Reference: Jain A, et al. Effectiveness of nail bed repair in children with or without replacing the fingernail: NINJA multicentre randomized clinical trial. Br J Surg. March 2023
Date: May 7, 2024
Guest Skeptic: Dr. Brian Lee is a pediatric emergency medicine attending at the Children’s Hospital of Philadelphia and Assistant Professor of Pediatrics at the Perelman School of Medicine at the University of Pennsylvania.
Dr. Brian Lee
Case: A 5-year-old girl comes to the emergency department (ED) after smashing her finger with a hammer. Her mother, who possesses a strong “do-it-yourself” attitude, was busy constructing a bookshelf for her daughter when the girl grabbed a hammer to help and promptly dropped it on her finger. On your exam, the girl is tearful and has a bloody index finger, and the fingernail is almost nearly avulsed. She is otherwise uninjured. Her mother tells you, “I remember this happening to me when I was younger, and they had to remove my fingernail. Is there any way to save the fingernail?”
Background: Fingertip and nail bed injuries are some of the most common hand injuries in children. These can range from subungual hematomas to lacerations to partial amputations. Fingers and hands are important for performing daily activities, and we want to ensure that these injuries heal appropriately. That includes considerations for function and cosmesis.
Some myths have been perpetuated throughout the years regarding finger injuries. For example, the teaching that if a subungual hematoma is >50% of the nail bed, then the nail should be removed because there is likely an underlying nailbed laceration that needs to be repaired. This is not true because we have learned that if the nail is otherwise intact, we can just trephinate it and be done.[1]

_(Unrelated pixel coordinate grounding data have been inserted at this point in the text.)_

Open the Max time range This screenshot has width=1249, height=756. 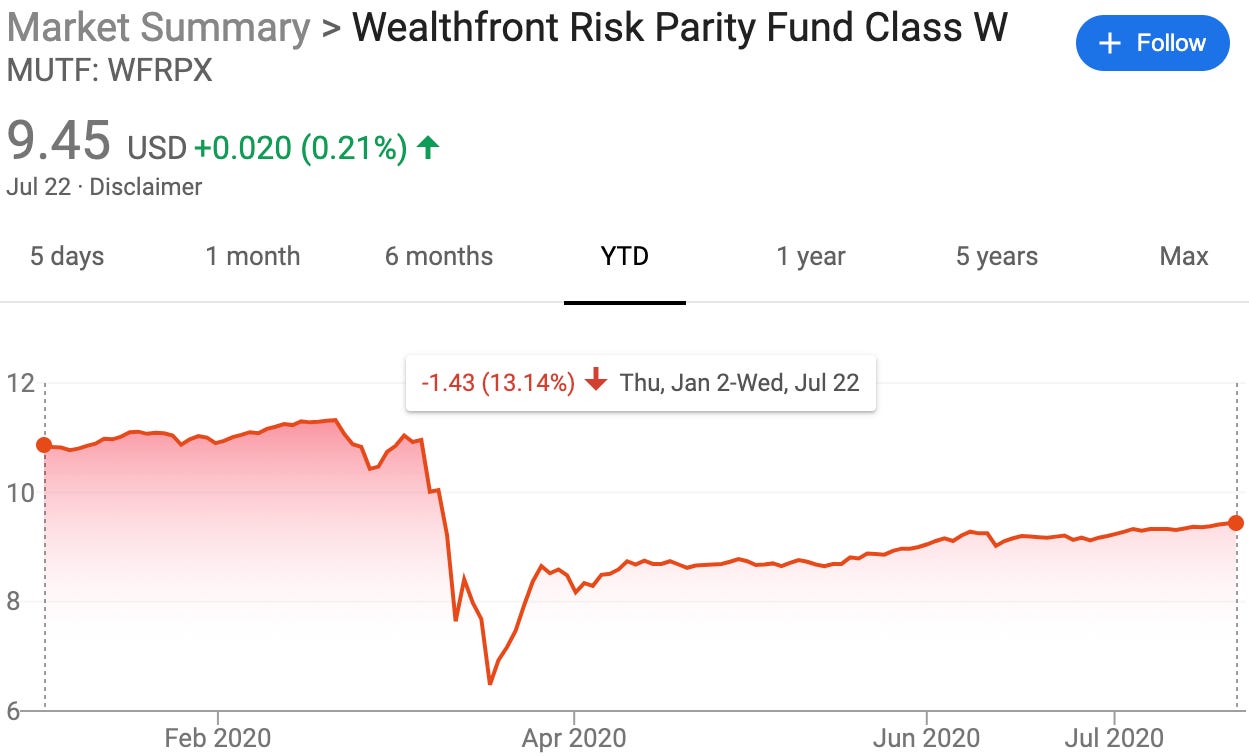1184,257
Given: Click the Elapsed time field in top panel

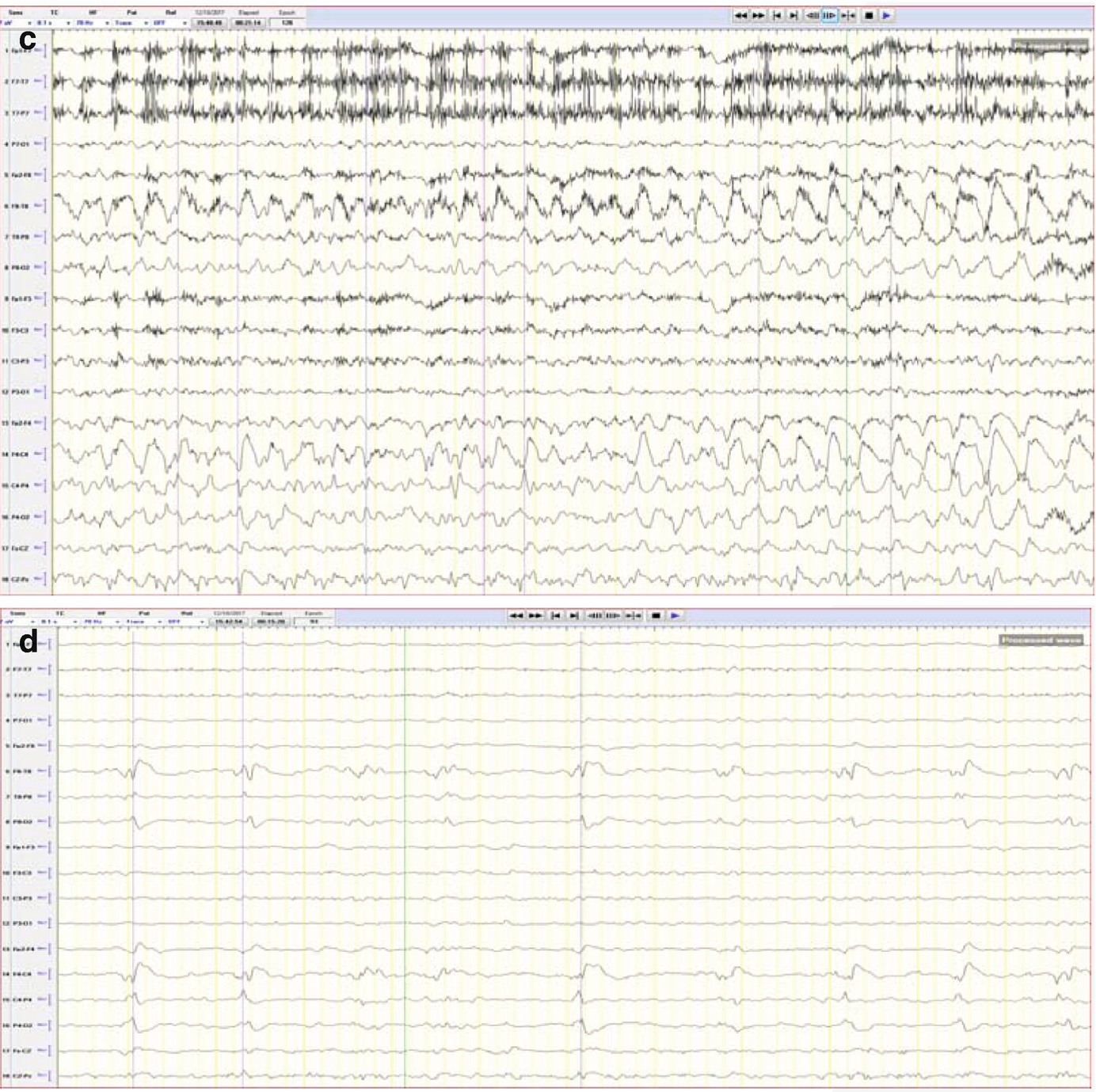Looking at the screenshot, I should (x=248, y=23).

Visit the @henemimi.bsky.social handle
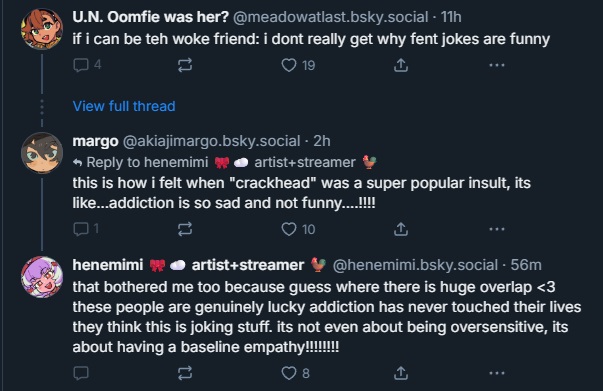pos(415,265)
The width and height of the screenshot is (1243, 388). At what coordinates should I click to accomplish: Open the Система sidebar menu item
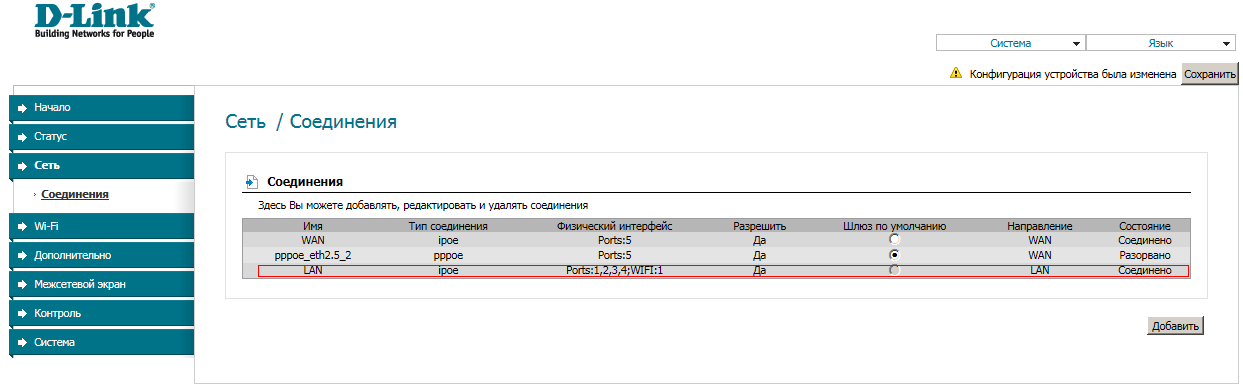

Another practice that we’ve encountered in fingertip injuries where the nail is avulsed is replacing the nail during the repair. Reasons for that practice include protecting the repair, splitting the nail fold, and reducing infection. But there is not really high-level evidence to back up those claims, and some centers have even advocated for not replacing the nail given the challenges of adequately cleaning the native nail. [2]
Suturing nailbeds and suturing avulsed fingernails back on tend to be a bloody mess. This might be the time for the “don’t just do something, stand there” approach [3].
Clinical Question: Is discarding the fingernail during nail bed repair superior to retaining it?
Reference: Jain A, et al. Effectiveness of nail bed repair in children with or without replacing the fingernail: NINJA multicentre randomized clinical trial. Br J Surg. March 2023
Population: Children less than 16 years of age with nail bed injury to a single finger occurring within 48 hours of presentation believed to require surgical repair
Exclusion: Infected injury, underlying nail disease, deformity to the injured finger, amputation, loss of nail bed requiring reconstruction, multiple nail bed injuries
Intervention: Fingernail replacement after debridement and suturing of the nail bed or fingernail substitute like foil.
Comparison: No fingernail replacement.
Outcome:
Primary Outcome: Co-primary outcomes of surgical site infection at 7-10 days and cosmetic appearance of the nail using the Oxford Fingernail Appearance Score (OFNAS)
Secondary Outcomes: Quality of life based on the EuroQol Five Dimensions (EQ-5D-Y), pain at first dressing change, surgical site infection by 4 months, parent assessment of nail appearance at 4 months, cost difference
Trial: Multicentre, pragmatic two-arm parallel-group superiority randomized controlled trial
Authors’ Conclusions: “After nail bed repair, discarding the fingernail was associated with similar rates of infection and cosmesis ratings as replacement of the fingernail, but was cost saving.”